# Caution: Ground up maglights inside..



## turkdc (Jul 12, 2007)

I played with my machinist friend today. We ground up some 3D Maglights on the lathe. Any comments? Thoughts? Suggestions?















turk


----------



## jimjones3630 (Jul 12, 2007)

Looks good to me. I like the body work. The head looks too "flashy" for me. 

Did you bored out the inside?

Jim


----------



## turkdc (Jul 13, 2007)

No, the inside is just as the good people at Mag made it. I am thinking about getting some new "guts" to make this a brighter, funner light, but I am kind of new to the modding thing. I was hoping to find someone that sells a plug and play kit with aluminum reflector, bulb, lens etc.

As for the flashy head, they don't call it a "dull light" you know!


----------



## 9volt (Jul 13, 2007)

But will it blend? 

http://www.willitblend.com/ 

Anonymously suggest that they should blend a Maglite here: 

http://www.willitblend.com/suggestions.aspx


----------



## mossyoak (Jul 13, 2007)

i like the body, the head looks very art deco to me.
hmm, maybe someone should turndown a mag to get the art deco look and make it a beast n the inside sort of a vintage sleeper that never was.


----------



## Gadget Guy (Jul 13, 2007)

I think they look great! Any chance of doing any AA's?


----------



## KingGlamis (Jul 13, 2007)

Looks great! If you have a mill you could also machine reliefs in the lens ring just a bit (not much room) for that "tactical" look.

One of these days I'm going to spend some time on the mill and lathe at work and do something similar.


----------



## will (Jul 13, 2007)

KingGlamis said:


> Looks great! If you have a mill you could also machine reliefs in the lens ring just a bit (not much room) for that "tactical" look.
> 
> .




There really is not enough material on the bezel to any kind of reliefs.


----------



## yellow (Jul 13, 2007)

fins on the head,
as much as possible (means: thin fins)
but the "knive" to cut this seems to be the problem


----------



## LuxLuthor (Jul 13, 2007)

9volt said:


> But will it blend?

**Information supplied:**
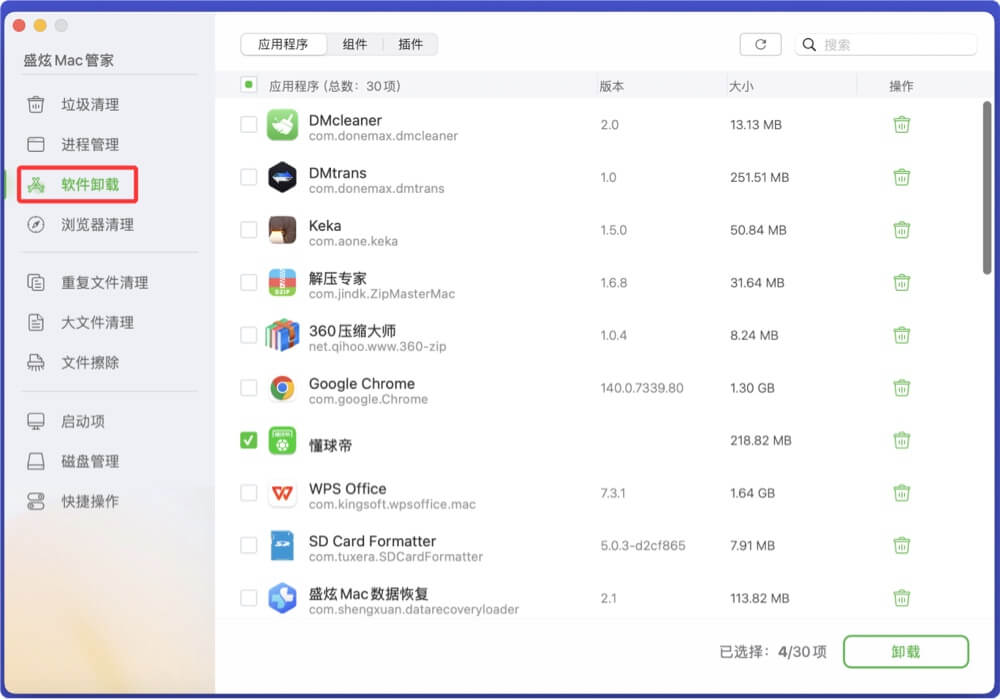Click the refresh icon above the list
Image resolution: width=1000 pixels, height=699 pixels.
point(760,44)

**Instructions to follow:** From the forum thread on turning down Maglights, reproduce verbatim the passage that begins with "Anonymously suggest that" and ends with "that never was.".

**Output:**
Anonymously suggest that they should blend a Maglite here: 

http://www.willitblend.com/suggestions.aspx


----------



## mossyoak (Jul 13, 2007)

i like the body, the head looks very art deco to me.
hmm, maybe someone should turndown a mag to get the art deco look and make it a beast n the inside sort of a vintage sleeper that never was.